Entry `t` and `max_distance` are in units of the ray direction length, so the
Euclidean distance to a hit is `t * |dir|` — normalize the direction if you
want world units. A fully zero direction is a point probe (hits only boxes that
contain the origin).

Positioning: this is a convenience for indexes you already hold for range/kNN
queries — picking, line-of-sight, occasional rays — not a replacement for a
dedicated ray-tracing BVH. The numbers below (100k boxes, 1,000 rays of length
4,000) compare against the [`bvh`](https://crates.io/crates/bvh) crate: for
closest hit, a fair hand-rolled ordered traversal over its SAH tree; for all
hits, its own broad-phase `traverse_iterator`.

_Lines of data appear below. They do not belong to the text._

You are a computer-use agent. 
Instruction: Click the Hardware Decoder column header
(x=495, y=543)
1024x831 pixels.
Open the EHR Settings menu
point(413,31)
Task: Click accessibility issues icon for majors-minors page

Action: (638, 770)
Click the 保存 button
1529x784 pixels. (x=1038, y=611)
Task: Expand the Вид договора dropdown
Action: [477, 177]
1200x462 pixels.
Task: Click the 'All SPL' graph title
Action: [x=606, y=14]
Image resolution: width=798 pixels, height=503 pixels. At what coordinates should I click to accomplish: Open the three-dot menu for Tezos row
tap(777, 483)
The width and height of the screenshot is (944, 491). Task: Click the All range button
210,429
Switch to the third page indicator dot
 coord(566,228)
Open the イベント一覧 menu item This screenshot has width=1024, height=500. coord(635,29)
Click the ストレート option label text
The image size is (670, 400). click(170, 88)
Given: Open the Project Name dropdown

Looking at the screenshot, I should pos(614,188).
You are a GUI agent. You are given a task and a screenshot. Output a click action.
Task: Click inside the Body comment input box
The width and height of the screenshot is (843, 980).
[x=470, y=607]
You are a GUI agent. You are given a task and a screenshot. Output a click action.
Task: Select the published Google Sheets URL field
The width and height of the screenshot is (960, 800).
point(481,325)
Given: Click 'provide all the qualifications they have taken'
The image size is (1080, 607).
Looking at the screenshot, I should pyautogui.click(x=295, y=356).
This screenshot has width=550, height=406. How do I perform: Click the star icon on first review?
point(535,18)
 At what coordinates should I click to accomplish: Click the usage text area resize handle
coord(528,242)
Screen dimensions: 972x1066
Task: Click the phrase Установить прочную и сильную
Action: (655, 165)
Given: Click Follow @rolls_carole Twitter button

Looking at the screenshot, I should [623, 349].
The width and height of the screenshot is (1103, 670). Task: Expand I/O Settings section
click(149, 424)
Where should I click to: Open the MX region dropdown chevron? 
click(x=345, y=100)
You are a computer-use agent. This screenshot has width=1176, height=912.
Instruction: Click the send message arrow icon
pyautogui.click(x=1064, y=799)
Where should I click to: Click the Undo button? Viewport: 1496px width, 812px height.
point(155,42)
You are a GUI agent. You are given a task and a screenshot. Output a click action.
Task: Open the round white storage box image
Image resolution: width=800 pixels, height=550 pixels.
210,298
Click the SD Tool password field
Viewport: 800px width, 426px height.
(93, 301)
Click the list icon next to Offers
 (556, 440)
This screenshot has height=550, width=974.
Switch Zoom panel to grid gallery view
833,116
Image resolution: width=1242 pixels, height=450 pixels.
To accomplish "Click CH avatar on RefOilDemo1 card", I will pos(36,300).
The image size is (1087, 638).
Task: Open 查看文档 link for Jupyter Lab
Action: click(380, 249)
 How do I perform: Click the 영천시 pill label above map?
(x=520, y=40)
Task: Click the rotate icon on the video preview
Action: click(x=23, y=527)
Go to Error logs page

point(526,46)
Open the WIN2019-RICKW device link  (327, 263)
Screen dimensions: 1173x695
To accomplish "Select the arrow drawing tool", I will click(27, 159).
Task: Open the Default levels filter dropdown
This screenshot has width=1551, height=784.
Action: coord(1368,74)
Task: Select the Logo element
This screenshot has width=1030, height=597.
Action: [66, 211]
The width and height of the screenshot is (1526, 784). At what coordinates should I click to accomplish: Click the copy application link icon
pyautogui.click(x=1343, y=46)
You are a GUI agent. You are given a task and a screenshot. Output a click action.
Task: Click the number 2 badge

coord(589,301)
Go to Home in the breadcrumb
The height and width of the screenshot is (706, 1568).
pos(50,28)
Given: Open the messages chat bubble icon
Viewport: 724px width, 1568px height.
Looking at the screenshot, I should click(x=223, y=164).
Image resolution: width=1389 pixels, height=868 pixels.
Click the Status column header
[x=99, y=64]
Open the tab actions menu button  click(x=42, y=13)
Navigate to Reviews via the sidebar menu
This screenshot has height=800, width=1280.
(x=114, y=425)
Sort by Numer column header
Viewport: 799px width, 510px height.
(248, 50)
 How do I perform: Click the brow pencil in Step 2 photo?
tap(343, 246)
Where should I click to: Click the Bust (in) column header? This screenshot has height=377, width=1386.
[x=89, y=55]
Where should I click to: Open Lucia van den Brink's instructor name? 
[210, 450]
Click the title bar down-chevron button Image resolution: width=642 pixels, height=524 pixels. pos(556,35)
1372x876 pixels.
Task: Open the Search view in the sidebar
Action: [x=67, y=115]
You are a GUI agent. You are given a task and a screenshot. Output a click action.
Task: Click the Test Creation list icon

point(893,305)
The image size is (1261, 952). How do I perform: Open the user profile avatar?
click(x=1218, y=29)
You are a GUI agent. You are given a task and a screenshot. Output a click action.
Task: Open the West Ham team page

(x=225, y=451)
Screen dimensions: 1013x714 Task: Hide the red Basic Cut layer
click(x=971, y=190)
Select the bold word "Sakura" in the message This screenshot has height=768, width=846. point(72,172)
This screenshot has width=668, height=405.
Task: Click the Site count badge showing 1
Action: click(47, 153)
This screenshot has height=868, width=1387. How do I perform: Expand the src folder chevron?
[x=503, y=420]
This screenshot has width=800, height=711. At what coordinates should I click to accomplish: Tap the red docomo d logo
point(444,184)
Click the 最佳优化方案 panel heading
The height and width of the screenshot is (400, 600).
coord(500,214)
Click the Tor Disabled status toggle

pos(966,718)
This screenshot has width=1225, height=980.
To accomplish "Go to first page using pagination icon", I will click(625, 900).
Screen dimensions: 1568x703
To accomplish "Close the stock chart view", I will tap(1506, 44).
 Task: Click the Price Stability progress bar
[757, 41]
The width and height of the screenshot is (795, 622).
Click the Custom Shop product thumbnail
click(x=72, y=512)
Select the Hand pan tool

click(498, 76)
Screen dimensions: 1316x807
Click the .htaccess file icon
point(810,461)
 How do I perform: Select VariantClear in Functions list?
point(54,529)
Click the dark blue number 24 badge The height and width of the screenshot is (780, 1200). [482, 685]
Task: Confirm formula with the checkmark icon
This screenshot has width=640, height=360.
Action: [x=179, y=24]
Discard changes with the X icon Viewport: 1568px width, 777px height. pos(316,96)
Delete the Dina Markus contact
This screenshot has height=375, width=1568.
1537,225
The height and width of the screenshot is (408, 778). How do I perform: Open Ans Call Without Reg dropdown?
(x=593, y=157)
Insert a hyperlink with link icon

| metric | packed SoA/SIMD | BVH |
|---|---:|---:|
| build (uniform) | **5 ms** | 58 ms |
| closest hit, uniform | **1.2 ms** | 1.8 ms |
| closest hit, clustered | 111 µs | **54 µs** |
| all hits, uniform | **0.85 ms** | 3.2 ms |
| all hits, clustered | **100 µs** | 104 µs |

The packed Hilbert tree builds ~11x faster. For **all hits** there is no
early-exit advantage to a better tree, so the SIMD slab test wins outright on
uniform scenes (~3.8x) and ties on clustered. For **closest hit** the SIMD path
still beats the ordered BVH on uniform scenes (a SIMD-vs-scalar win), but a SAH
BVH builds a structurally better tree for heavily clustered scenes and wins
there (~2x). If clustered closest-hit is your dominant workload, use a BVH; if
you already have this index, raycast it for free. Run
`cargo bench --bench raycast3d_bench --features simd`
to reproduce.

### `join` / `join_with`

Reports every intersecting pair of items between two indexes through one
synchronized descent over both trees, instead of one full search per item.
On 1M x 1M random boxes this runs about 7x faster than a search loop.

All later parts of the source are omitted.